--- Kutipan Halaman ---
Syaikh
DR Abdullah Assirri termasuk mufthi muda dari Makkah. Beliau telah menyampaikan
kajian Usul Fiqih; Matnul-Waraqaati fii Ushuulil-Fiqh (متن الورقات في اصول الفقه/Intisari
Beberapa Lembar Mengenai Usul Fiqih), di hadapan sekitar 100 ulama atau lebih
sedikit, di Burengan Kediri, dengan bahasa Arab.
Kajian
Ushul Fiqih yang disampaikan dengan semangat itu, membuat terperangah para
ulama LDII yang mengiktinya:
Macam-Macam
Hukum
1.
Wajib (الواجب): Yang jika
diamalkan mendapat pahala; jika ditinggalkan mendapat siksaan.
2.
Mandub (المندوب/Dianjurkan):
Yang jika diamalkan mendapat pahala; jika meniggalkan tidak disiksa.[1]
3.
Mubah (المباح/Diperbolehkan):
Yang jika diamalkan tidak mendapat pahala; jika ditinggalkan takkan disiksa.
4.
Machdlur (المحظور/Dilarang/Haram):
Yang jika ditinggalkan mendapat pahala; jika diamalkan, disiksa.
5.
Makruh (المكروه):
Yang jika ditinggalkan diberi pahala; jika diamalkan, takkan disiksa.
6.
Shachih (الصحيح/Sah):
Yang sangat bersih dan bisa diamalkan.
7.
Bathil (الباطل):
Yang dinilai tidak bersih dan tidak bisa diamalkan.
[1] Ada dua
larangan yang dilanggar oleh para sahabat nabi SAW. Tetapi mereka tetap tenang,
tidak ribut, dan tetap rukun sesama lainnya. Karena mereka tahu bahwa dua
larangan tersebut, sebetulnya perintah yang sifatnya mandub (anjuran):
1.
--- Entri Hasil Ekstraksi ---
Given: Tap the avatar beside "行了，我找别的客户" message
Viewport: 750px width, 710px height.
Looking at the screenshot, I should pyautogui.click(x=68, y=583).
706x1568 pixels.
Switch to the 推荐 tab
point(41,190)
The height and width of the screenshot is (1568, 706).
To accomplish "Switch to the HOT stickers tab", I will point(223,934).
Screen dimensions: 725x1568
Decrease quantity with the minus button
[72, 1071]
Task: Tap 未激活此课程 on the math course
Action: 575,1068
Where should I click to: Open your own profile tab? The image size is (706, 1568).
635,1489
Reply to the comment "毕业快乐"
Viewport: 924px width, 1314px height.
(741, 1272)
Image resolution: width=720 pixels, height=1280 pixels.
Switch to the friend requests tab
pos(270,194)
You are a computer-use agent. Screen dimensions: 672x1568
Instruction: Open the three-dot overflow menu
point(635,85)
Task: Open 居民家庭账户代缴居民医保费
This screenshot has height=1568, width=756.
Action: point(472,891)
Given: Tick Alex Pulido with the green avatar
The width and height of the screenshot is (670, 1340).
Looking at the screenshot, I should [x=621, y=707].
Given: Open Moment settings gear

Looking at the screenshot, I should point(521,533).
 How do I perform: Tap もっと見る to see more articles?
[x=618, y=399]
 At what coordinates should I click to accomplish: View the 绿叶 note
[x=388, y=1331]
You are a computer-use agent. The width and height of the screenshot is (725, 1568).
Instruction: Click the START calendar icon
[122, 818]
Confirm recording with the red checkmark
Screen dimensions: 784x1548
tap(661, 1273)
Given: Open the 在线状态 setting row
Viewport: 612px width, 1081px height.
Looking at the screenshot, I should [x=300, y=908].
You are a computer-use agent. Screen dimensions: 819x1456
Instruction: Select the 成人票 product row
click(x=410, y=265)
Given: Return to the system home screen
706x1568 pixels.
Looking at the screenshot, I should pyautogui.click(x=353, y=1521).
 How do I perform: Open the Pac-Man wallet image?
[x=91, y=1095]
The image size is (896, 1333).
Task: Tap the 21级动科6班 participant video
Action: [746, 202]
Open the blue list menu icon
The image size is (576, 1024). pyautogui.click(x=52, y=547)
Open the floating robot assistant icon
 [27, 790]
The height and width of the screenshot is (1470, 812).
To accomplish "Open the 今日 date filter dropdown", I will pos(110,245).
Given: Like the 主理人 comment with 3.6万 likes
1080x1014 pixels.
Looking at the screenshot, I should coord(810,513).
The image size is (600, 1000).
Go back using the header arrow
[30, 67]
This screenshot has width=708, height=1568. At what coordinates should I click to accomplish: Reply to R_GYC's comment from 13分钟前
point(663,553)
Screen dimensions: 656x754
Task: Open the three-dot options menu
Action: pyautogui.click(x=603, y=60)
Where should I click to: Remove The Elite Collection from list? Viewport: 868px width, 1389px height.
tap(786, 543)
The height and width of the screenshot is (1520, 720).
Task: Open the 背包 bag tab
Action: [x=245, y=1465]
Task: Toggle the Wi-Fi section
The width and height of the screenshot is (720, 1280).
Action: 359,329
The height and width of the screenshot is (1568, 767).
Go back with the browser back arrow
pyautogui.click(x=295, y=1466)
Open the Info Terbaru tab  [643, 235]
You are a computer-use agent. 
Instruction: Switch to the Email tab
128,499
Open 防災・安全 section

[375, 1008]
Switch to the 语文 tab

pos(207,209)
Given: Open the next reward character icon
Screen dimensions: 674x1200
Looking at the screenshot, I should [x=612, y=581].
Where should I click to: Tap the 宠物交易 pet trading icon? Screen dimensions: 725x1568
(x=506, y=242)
---
Petunjuk:
A: Menurut teks tentang Usul Fiqih, di mana Syaikh DR Abdullah Assirri menyampaikan kajiannya?
B: Tolong sajikan sebagai urutan bernomor baris-baris dalam daftar, mulai dari baris yang memuat "Given: Open the 在线状态 setting row" dan terus sampai baris yang memuat "Looking at the screenshot, I should [x=612, y=581].", tanpa baris kosong.
Teks tentang Usul Fiqih dan daftar di atas tidak saling berkaitan.

Jawaban per Tugas:
A: Di Burengan Kediri.

B:
1. Given: Open the 在线状态 setting row
2. Viewport: 612px width, 1081px height.
3. Looking at the screenshot, I should [x=300, y=908].
4. You are a computer-use agent. Screen dimensions: 819x1456
5. Instruction: Select the 成人票 product row
6. click(x=410, y=265)
7. Given: Return to the system home screen
8. 706x1568 pixels.
9. Looking at the screenshot, I should pyautogui.click(x=353, y=1521).
10.  How do I perform: Open the Pac-Man wallet image?
11. [x=91, y=1095]
12. The image size is (896, 1333).
13. Task: Tap the 21级动科6班 participant video
14. Action: [746, 202]
15. Open the blue list menu icon
16. The image size is (576, 1024). pyautogui.click(x=52, y=547)
17. Open the floating robot assistant icon
18.  [27, 790]
19. The height and width of the screenshot is (1470, 812).
20. To accomplish "Open the 今日 date filter dropdown", I will pos(110,245).
21. Given: Like the 主理人 comment with 3.6万 likes
22. 1080x1014 pixels.
23. Looking at the screenshot, I should coord(810,513).
24. The image size is (600, 1000).
25. Go back using the header arrow
26. [30, 67]
27. This screenshot has width=708, height=1568. At what coordinates should I click to accomplish: Reply to R_GYC's comment from 13分钟前
28. point(663,553)
29. Screen dimensions: 656x754
30. Task: Open the three-dot options menu
31. Action: pyautogui.click(x=603, y=60)
32. Where should I click to: Remove The Elite Collection from list? Viewport: 868px width, 1389px height.
33. tap(786, 543)
34. The height and width of the screenshot is (1520, 720).
35. Task: Open the 背包 bag tab
36. Action: [x=245, y=1465]
37. Task: Toggle the Wi-Fi section
38. The width and height of the screenshot is (720, 1280).
39. Action: 359,329
40. The height and width of the screenshot is (1568, 767).
41. Go back with the browser back arrow
42. pyautogui.click(x=295, y=1466)
43. Open the Info Terbaru tab  [643, 235]
44. You are a computer-use agent. 
45. Instruction: Switch to the Email tab
46. 128,499
47. Open 防災・安全 section
48. [375, 1008]
49. Switch to the 语文 tab
50. pos(207,209)
51. Given: Open the next reward character icon
52. Screen dimensions: 674x1200
53. Looking at the screenshot, I should [x=612, y=581].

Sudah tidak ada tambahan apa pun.